Extrait choisi:
......

Le pape y mourut le vingt-septième de mai de l’année suivante. Son
corps fut porté à Rome dans l’église de Saint-Pierre; et ses funérailles
furent d’autant plus solennelles, que ce zèle pour honorer sa mémoire était
une sorte de vengeance que le peuple tirait du prince et des
ennemis du saint prélat. Il eut pour successeur Félix III, appuyé de
la recommandation de Théodoric.
En cette année 525 plusieurs villes furent ruinées par
des inondations, ou par des tremblements de terre. Une nuit le Scirtus, qui traversait Edesse, s’enfla tout à coup si
prodigieusement, qu’il inonda toute la ville, dont il renversa une partie
considérable, et périr des milliers d’habitants. Cette rivière était d’une
grande commodité pour Edesse; mais elle en fut aussi le fléau,
jusqu’à ce que Justinien eut fait creuser un canal qui, recevant une partie
des eaux dans le temps des débordements, n’en laissait couler dans la ville que
le volume ordinaire. Justin soulagea par d’abondantes largesses la
misère des Edesseniens; il fit rebâtir les édifices
ruinés, et voulut qu’Edesse portât son nom; mais l’ancien subsista toujours. Il
donna aussi le nom de Justinopolis à la ville
d’Anazar, métropole de la seconde Cilicie; elle avait été
abîmée tout entière par un tremblement de terre; c’était la quatrième fois
depuis sa fondation. Justin la rétablit. La moitié de Pompeïopolis,
autrefois Soli, autre ville de Cilicie, fut engloutie avec ses habitants. Ces
horribles secousses se firent sentir pendant une année entière en des
lieux très éloignés les uns des autres. Dyrrachium et Corinthe périrent en
partie. Constantinople ne fut pas exempte de crainte, mais
elle éprouva moins de dommage. Tous ces malheurs furent réparés par
les libéralités de l’empereur.

......

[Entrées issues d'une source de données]

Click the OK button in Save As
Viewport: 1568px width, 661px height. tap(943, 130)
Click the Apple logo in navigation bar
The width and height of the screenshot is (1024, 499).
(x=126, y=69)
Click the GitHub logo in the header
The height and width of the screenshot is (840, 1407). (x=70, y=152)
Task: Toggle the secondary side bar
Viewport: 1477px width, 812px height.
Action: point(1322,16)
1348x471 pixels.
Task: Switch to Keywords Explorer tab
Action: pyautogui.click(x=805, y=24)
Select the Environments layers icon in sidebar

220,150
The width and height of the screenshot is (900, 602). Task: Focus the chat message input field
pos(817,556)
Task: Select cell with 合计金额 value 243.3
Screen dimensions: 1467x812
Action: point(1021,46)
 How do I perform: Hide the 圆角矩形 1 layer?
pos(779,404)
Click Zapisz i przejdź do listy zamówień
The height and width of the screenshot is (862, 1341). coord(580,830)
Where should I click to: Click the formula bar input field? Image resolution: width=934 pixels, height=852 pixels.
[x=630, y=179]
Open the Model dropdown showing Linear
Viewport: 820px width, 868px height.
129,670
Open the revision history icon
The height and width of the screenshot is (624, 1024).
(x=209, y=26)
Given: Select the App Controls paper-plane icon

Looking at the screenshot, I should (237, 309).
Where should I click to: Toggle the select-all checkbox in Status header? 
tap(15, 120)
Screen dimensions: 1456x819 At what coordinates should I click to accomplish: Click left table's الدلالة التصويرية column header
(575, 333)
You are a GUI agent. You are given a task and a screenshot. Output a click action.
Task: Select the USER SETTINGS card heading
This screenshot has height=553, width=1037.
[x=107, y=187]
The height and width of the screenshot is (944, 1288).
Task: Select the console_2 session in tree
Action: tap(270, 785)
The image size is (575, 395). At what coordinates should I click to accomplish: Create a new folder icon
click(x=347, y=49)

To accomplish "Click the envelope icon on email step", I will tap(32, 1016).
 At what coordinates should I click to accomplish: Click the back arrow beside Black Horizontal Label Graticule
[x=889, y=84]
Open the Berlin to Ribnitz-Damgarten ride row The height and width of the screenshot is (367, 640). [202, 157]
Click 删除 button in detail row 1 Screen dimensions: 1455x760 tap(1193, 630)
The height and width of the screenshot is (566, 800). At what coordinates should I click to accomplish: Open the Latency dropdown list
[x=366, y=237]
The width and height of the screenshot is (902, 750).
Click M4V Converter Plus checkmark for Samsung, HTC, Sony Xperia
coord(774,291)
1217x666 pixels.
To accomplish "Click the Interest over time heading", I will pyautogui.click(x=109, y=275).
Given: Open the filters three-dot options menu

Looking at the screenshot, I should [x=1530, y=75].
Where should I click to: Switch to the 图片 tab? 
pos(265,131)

......

Consignes:
A. Répondez aux questions suivantes d'après l'extrait sur l'an 525 :
(i) Dans quelle église le corps du pape fut-il porté ?
(ii) Quelle rivière inonda Edesse ?
(iii) Quel nom Justin donna-t-il à la ville d'Anazar ?
B. Poursuivez l'extrait sur l'an 525 après sa dernière phrase.
Ces entrées forment un matériau distinct de l'extrait sur l'an 525.

Réponses attendues:
A.
(i) Dans l'église de Saint-Pierre, à Rome.
(ii) Le Scirtus.
(iii) Justinopolis.

B.
Tandis que la terre se couvrait de ruines depuis les bords
de l’Euphrate jusqu’aux rivages de la mer Adriatique, le feu ravageait la ville
d’Antioche. On ne put jamais découvrir ni la cause ni l’origine de cet embrasement.
Il éclata d’abord dans l’église de Saint-Etienne. Les flammes s’élevèrent
presque aussitôt en d’autres endroits éloignés: c’était à la fois plusieurs
incendies qui dévorèrent un grand nombre de maisons. Justin, à la prière du
patriarche Euphase, envoya deux mille livres d’or
pour réparer le dommage. A peine ce travail était-il commencé, qu’un désastre beaucoup
plus affreux fit de la ville entière un monceau de pierres et de cendres. Le
vingt-neuvième de mai, lendemain de l’Ascension, à l’heure de midi, la terre,
par de violentes secousses, renversa les édifices de la partie occidentale, et le
tremblement se communiquant avec rapidité de proche en proche, tout
s’écroula, hormis les bâtiments soutenus par la montagne, qui ne fut point
ébranlée. Comme les foyers des cuisines étaient alors allumés dans toutes
les maisons, les flammes se répandirent de toutes parts. En même
temps une fournaise souterraine, qui faisait bouillonner le sol de la
ville, exhalait de brûlantes vapeurs. Les cendres ardentes, emportées en l’air
par un vent furieux, retombaient en pluie de feu, et enflammaient le toit
des maisons, tandis qu’un autre incendie s’élevait des parties
inférieures. La grande église bâtie par Constantin résista pendant deux
jours à la violence du feu qui dévorait tous les édifices d’alentour:
enfin, enveloppée de flammes et comme calcinée, elle tomba avec un
horrible fracas. Le mal fut si subit et si imprévu, que peu de personnes purent
échapper par une fuite précipitée; et cette grande ville, la plus peuplée
de l’Orient, et où la fête avait rassemblé tous les habitants d’alentour,
devint le tombeau de deux cent cinquante mille personnes. La plupart
périrent par la chute des édifices, d’autres furent consumés par le feu.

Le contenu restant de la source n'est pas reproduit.